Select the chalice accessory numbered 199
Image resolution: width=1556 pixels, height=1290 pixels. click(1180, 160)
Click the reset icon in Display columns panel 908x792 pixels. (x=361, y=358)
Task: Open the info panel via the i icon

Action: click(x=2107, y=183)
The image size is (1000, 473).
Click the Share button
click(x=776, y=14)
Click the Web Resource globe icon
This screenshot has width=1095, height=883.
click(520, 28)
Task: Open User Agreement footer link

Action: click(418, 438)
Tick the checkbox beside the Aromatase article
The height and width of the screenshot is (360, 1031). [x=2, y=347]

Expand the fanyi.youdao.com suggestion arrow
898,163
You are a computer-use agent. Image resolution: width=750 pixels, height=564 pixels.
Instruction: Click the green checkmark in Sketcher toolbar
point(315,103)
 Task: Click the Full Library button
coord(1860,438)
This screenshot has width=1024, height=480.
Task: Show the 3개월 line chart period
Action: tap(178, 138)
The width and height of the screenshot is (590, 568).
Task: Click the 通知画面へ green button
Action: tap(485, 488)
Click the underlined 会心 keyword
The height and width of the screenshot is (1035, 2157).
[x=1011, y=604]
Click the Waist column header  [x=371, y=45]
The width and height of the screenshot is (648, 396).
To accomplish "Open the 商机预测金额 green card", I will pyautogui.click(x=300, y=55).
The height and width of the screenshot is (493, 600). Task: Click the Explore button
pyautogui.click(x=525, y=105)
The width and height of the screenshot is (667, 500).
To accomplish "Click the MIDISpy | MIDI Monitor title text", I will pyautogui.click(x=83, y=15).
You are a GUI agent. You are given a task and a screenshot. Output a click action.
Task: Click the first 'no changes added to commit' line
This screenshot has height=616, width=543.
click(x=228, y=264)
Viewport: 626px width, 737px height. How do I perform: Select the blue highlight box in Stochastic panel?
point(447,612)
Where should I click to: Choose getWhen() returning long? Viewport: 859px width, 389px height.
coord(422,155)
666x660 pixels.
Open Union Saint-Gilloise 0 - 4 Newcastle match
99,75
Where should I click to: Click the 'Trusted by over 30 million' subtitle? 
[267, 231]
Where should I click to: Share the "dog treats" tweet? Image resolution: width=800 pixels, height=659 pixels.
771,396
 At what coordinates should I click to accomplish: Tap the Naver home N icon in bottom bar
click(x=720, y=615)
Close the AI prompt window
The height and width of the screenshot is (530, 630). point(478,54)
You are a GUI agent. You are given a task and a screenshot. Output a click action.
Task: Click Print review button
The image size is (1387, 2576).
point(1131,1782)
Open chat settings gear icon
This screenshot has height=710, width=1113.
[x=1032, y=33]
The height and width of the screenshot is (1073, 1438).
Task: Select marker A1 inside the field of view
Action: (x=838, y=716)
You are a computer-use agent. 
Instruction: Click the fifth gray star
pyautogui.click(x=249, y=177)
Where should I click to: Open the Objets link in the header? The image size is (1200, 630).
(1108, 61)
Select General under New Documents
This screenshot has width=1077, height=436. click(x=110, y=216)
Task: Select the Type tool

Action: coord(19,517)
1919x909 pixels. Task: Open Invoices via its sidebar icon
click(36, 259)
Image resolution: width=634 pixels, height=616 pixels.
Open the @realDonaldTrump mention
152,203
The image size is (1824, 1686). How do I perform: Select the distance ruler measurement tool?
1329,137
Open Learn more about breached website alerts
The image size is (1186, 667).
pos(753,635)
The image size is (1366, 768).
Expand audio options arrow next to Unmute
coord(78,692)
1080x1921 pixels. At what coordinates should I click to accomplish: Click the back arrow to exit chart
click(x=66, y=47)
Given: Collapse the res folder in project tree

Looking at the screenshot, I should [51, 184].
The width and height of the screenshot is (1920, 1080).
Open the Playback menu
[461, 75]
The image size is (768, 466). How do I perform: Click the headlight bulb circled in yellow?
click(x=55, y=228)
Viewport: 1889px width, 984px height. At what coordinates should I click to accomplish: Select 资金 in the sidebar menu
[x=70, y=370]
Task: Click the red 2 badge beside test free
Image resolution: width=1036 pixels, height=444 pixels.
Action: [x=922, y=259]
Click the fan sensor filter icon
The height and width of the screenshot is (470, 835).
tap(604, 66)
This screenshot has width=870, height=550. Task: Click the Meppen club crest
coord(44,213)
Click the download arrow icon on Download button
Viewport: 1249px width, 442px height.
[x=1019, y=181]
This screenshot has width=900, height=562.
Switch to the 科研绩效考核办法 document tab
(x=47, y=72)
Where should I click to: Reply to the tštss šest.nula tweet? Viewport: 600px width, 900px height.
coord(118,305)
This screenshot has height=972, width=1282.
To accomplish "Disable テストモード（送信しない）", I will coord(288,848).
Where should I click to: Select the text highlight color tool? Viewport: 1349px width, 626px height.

☆ ☆ ☆

Rewrite the data starting with the line containing "The width and height of the screenshot is (648, 396)." and going on through the line containing "point(1131,1782)", changing "Viewport" to "Window" and leaving everything else unchanged.

Response below:
The width and height of the screenshot is (648, 396).
To accomplish "Open the 商机预测金额 green card", I will pyautogui.click(x=300, y=55).
The height and width of the screenshot is (493, 600). Task: Click the Explore button
pyautogui.click(x=525, y=105)
The width and height of the screenshot is (667, 500).
To accomplish "Click the MIDISpy | MIDI Monitor title text", I will pyautogui.click(x=83, y=15).
You are a GUI agent. You are given a task and a screenshot. Output a click action.
Task: Click the first 'no changes added to commit' line
This screenshot has height=616, width=543.
click(x=228, y=264)
Window: 626px width, 737px height. How do I perform: Select the blue highlight box in Stochastic panel?
point(447,612)
Where should I click to: Choose getWhen() returning long? Window: 859px width, 389px height.
coord(422,155)
666x660 pixels.
Open Union Saint-Gilloise 0 - 4 Newcastle match
99,75
Where should I click to: Click the 'Trusted by over 30 million' subtitle? 
[267, 231]
Where should I click to: Share the "dog treats" tweet? Image resolution: width=800 pixels, height=659 pixels.
771,396
 At what coordinates should I click to accomplish: Tap the Naver home N icon in bottom bar
click(x=720, y=615)
Close the AI prompt window
The height and width of the screenshot is (530, 630). point(478,54)
You are a GUI agent. You are given a task and a screenshot. Output a click action.
Task: Click Print review button
The image size is (1387, 2576).
point(1131,1782)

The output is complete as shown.